ER is the initial targeting site of XBP1u. (A and B) HA-XBP1u[nonsplicing] or nuclear localization signal (NLS)-defective mutant (mNLS) HA-XBP1u[mNLS/nonsplicing] transiently expressed in Cos-7 cells was costained with an ER marker (Sec61β), mitochondria marker (COX IV), and Golgi marker (Giantin). (C) Venus-XBP1u[nonsplicing] and mCherry-Sec61β were transiently expressed in Cos-7 cells. The preexisting fluorescence of Venus-XBP1u[nonsplicing] was photobleached, and the emerging fluorescence was observed at the indicated time points. The emerging signal was abrogated by cycloheximide (CHX; 200 μM) treatment for 1 h before the FRAP experiment. The rightmost colored panel shows a merged image of Venus-XBP1u[nonsplicing] and mCherry-Sec61β (ER marker) at 30 min after photobleaching. (Scale bars, 10 μm.)

Fig. S1.

Schematic representation of amino acid substitutions in human XBP1u to disrupt two NLS sequences.

Fig. 2.

ER targeting machinery for secretory proteins interacts with XBP1u. (A) FLAG-XBP1u-HA was synthesized with RRL in the presence or absence of nontreated or proteinase K (PK)-treated CMMs.

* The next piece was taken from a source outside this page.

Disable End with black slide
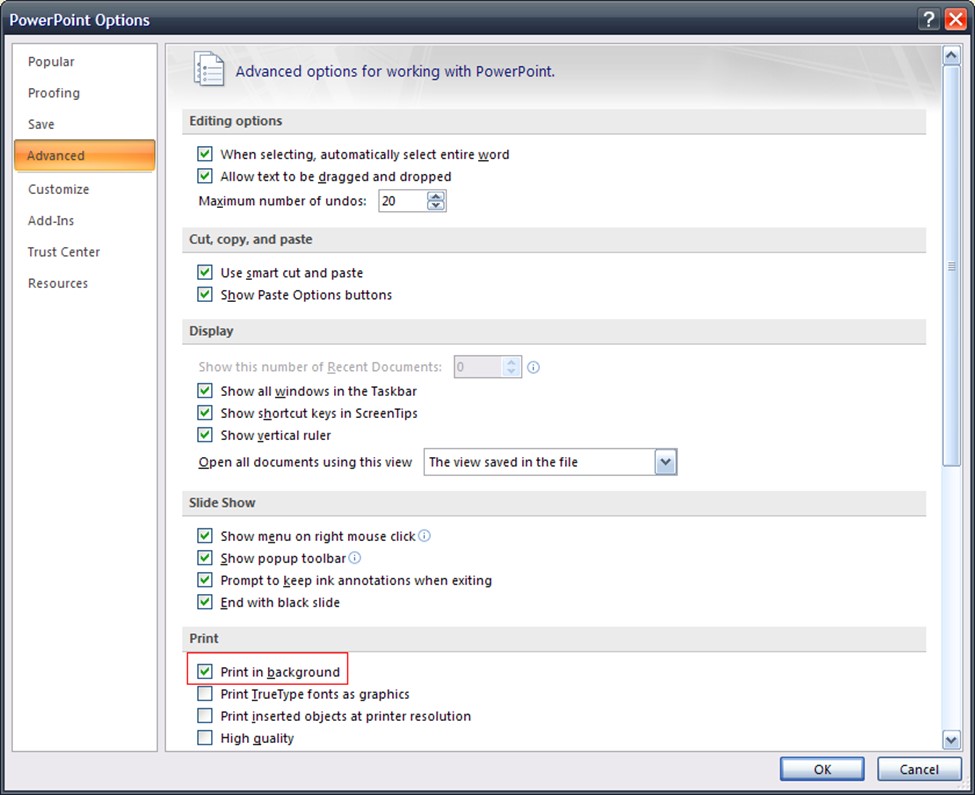Viewport: 975px width, 795px height. (205, 602)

Then, CMM-associated proteins were separated from free proteins by ultracentrifugation. P, pellet; S, supernatant. Details regarding the PK treatment of microsomes are provided in Fig. S2. FLAG-XBP1u-HA was detected using an anti-FLAG antibody. (B) Coimmunoprecipitation of SRP54 or translocon components with FLAG-His-XBP1u[nonsplicing] (FH-XBP1u) transiently expressed in HEK293T cells. XBP1u and XBP1u-tRNA indicate full-length and translationally paused FH-XBP1u, respectively. IP, immunoprecipitation. (C) Membrane localization efficiencies of both XBP1u and HR2-deleted XBP1u (ΔHR2) mRNA transiently expressed in HEK293T cells. β-Actin was used as a control for cytosolic mRNA. Bars indicate SD. **P < 0.01 (n = 3) using Student’s t test. (D) Splicing of XBP1u or ΔHR2 mRNA transiently expressed in HEK293T cells was determined by RT-PCR after treatment with thapsigargin (Tg; 0.2 μg/mL) for the indicated times. s, spliced form of XBP1 mRNA; u, unspliced form of XBP1 mRNA. (E) FH-XBP1u[WT] or FH-XBP1u[ΔHR2] translated with RRL was coimmunoprecipitated with SRP54 and ribosomal protein L9 (RPL9) using anti-FLAG antibodies. XBP1u was detected by autoradiography, whereas SRP54 and RPL9 were detected by Western blotting. (F) Coimmunoprecipitation of Sec61β with FH-XBP1u[nonsplicing] transiently expressed in HEK293T cells, which were treated with siRNAs against SRP54 or luciferase (control) for 72 h until the immunoprecipitation assay.

Fig. S2.

Supporting information for Fig. 2. (A) Preparation of proteinase K (PK)-treated microsomes. CMMs were treated with the indicated concentration of PK. The efficiency of surface protein digestion was evaluated by the removal of a short cytosolic tail of calnexin. (Right) Membrane topology of calnexin is shown. The full-length calnexin and protected fragment of calnexin were detected using the antibody against the ER-luminal portion of calnexin. (B) XBP1u translation was not affected by PK treatment in the presence of a PK inhibitor. XBP1u was synthesized via the in vitro translation system with mock-treated CMMs or PK-treated CMMs with PMSF (2 mM) and benzamidine (2 mM). (C) Endogenous Sec61β and/or HA-tagged Sec61β was coimmunoprecipitated with FH-XBP1u and FH-XBP1u-tRNA using anti-FLAG antibodies. In contrast, FH-XBP1u and/or FH-XBP1u-tRNA was coimmunoprecipitated with Sec61β and/or Sec61β-HA from the cell lysate derived from HEK293T cells transiently expressing FH-XBP1u and/or Sec61β-HA. Anti-FLAG or anti-HA antibody was used for immunoprecipitation (IP). (D) Coimmunoprecipitation of endogenous Sec61β with FH-XBP1u from the cell lysate derived from HEK293T cells transiently expressing FH-XBP1u. Anti-Sec61β antibody was used for immunoprecipitation.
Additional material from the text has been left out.